Screen-element location entries:
# # #

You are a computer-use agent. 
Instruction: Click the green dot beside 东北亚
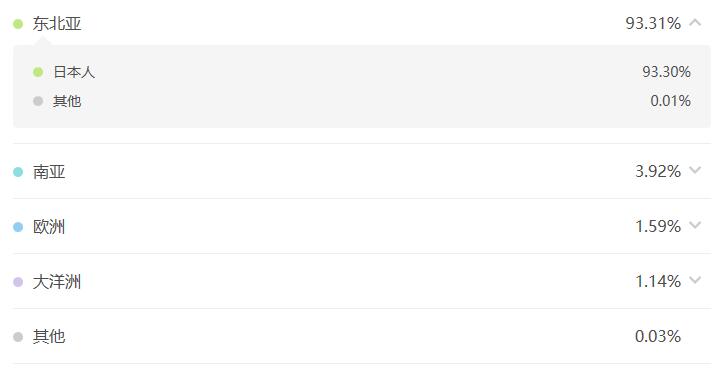(x=18, y=24)
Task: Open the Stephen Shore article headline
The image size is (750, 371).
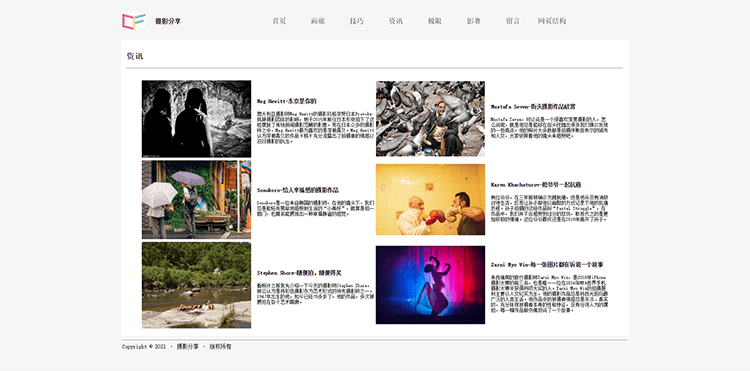Action: click(299, 273)
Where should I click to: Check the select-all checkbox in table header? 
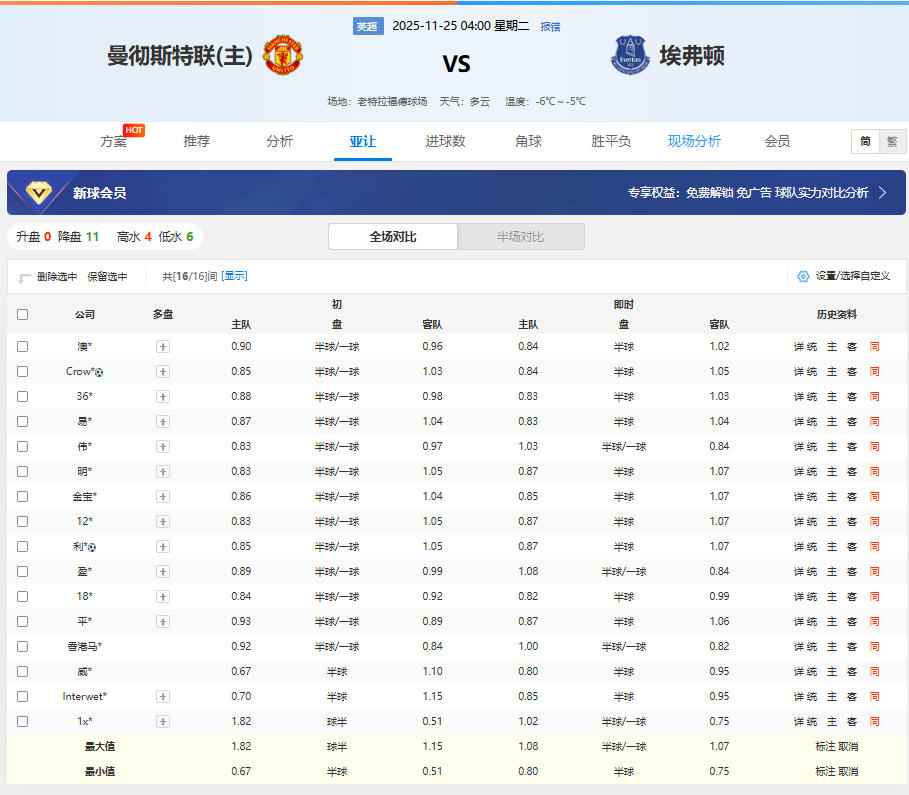coord(23,314)
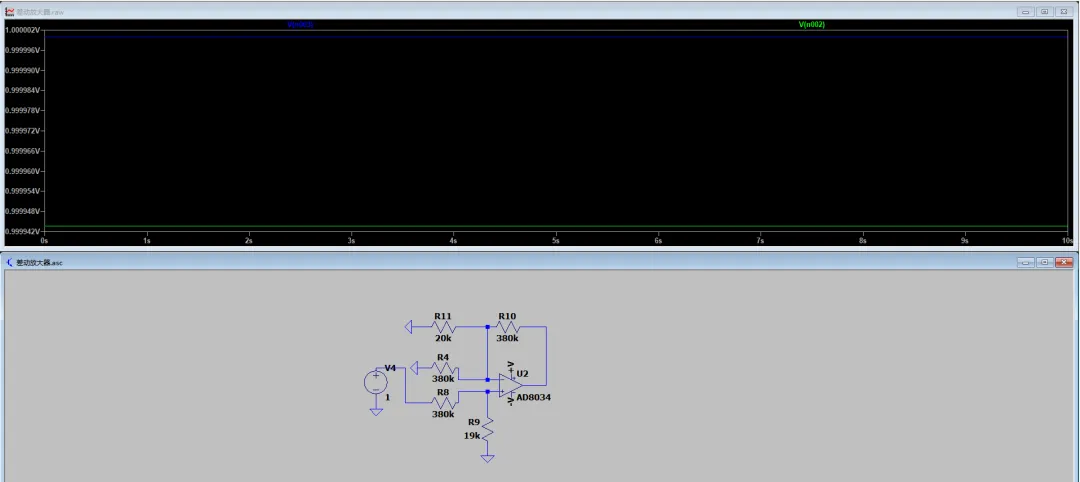Click resistor R10 in the feedback path

[508, 327]
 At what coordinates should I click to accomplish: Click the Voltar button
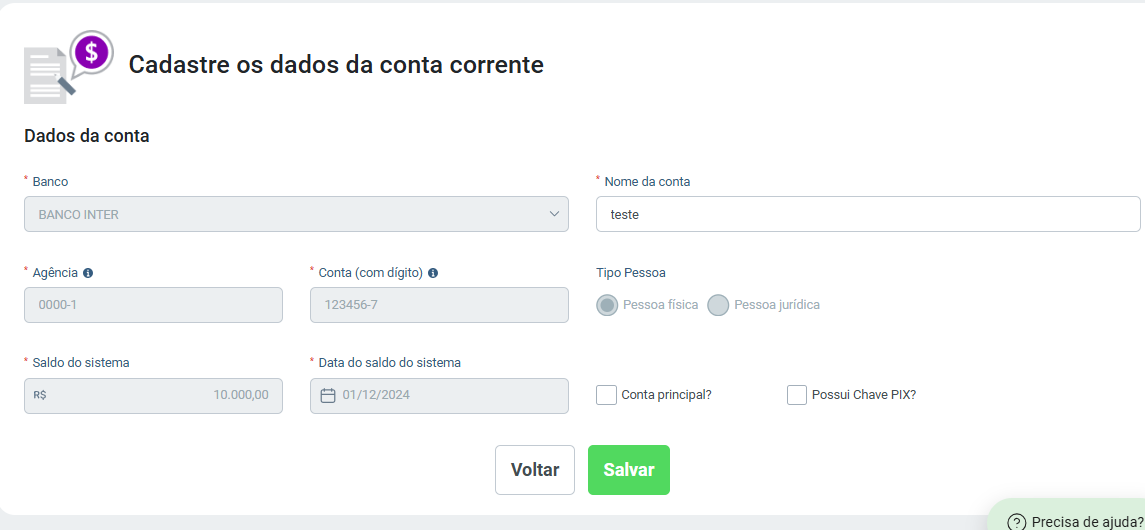pyautogui.click(x=535, y=470)
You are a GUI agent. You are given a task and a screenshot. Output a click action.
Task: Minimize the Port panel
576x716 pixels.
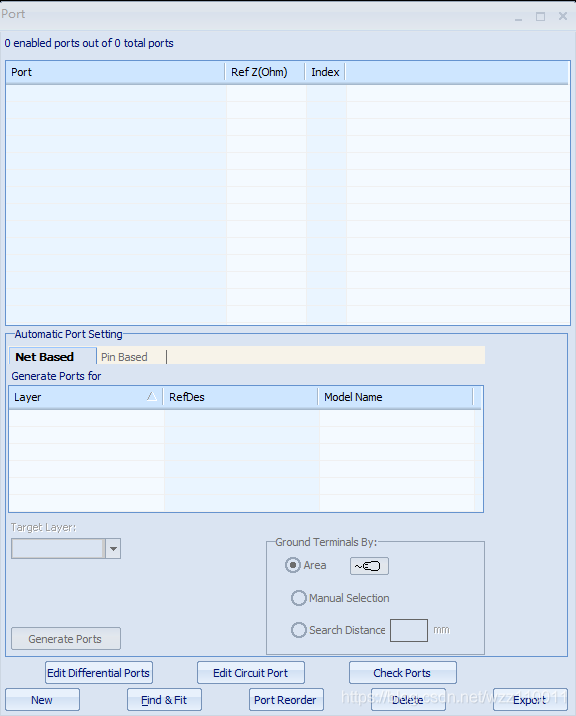(x=518, y=18)
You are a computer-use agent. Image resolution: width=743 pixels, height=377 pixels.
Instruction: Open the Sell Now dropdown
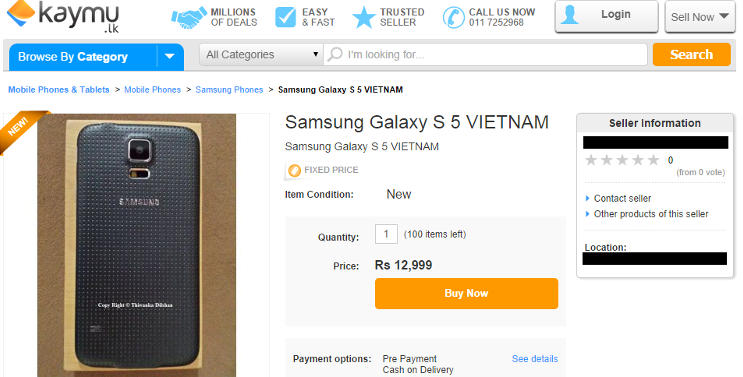click(700, 17)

# # #

--- Description of the task ---
Can you repeat all of the entries above word for word, leaving out the pictures?

--- Output of the exercise ---
You are a computer-use agent. 
Instruction: Click the green dot beside 东北亚
(x=18, y=24)
Task: Open the Stephen Shore article headline
The image size is (750, 371).
Action: click(299, 273)
Where should I click to: Check the select-all checkbox in table header? 
coord(23,314)
Click resistor R10 in the feedback path

[508, 327]
 At what coordinates should I click to accomplish: Click the Voltar button
pyautogui.click(x=535, y=470)
You are a GUI agent. You are given a task and a screenshot. Output a click action.
Task: Minimize the Port panel
576x716 pixels.
(x=518, y=18)
You are a computer-use agent. Image resolution: width=743 pixels, height=377 pixels.
Instruction: Open the Sell Now dropdown
click(700, 17)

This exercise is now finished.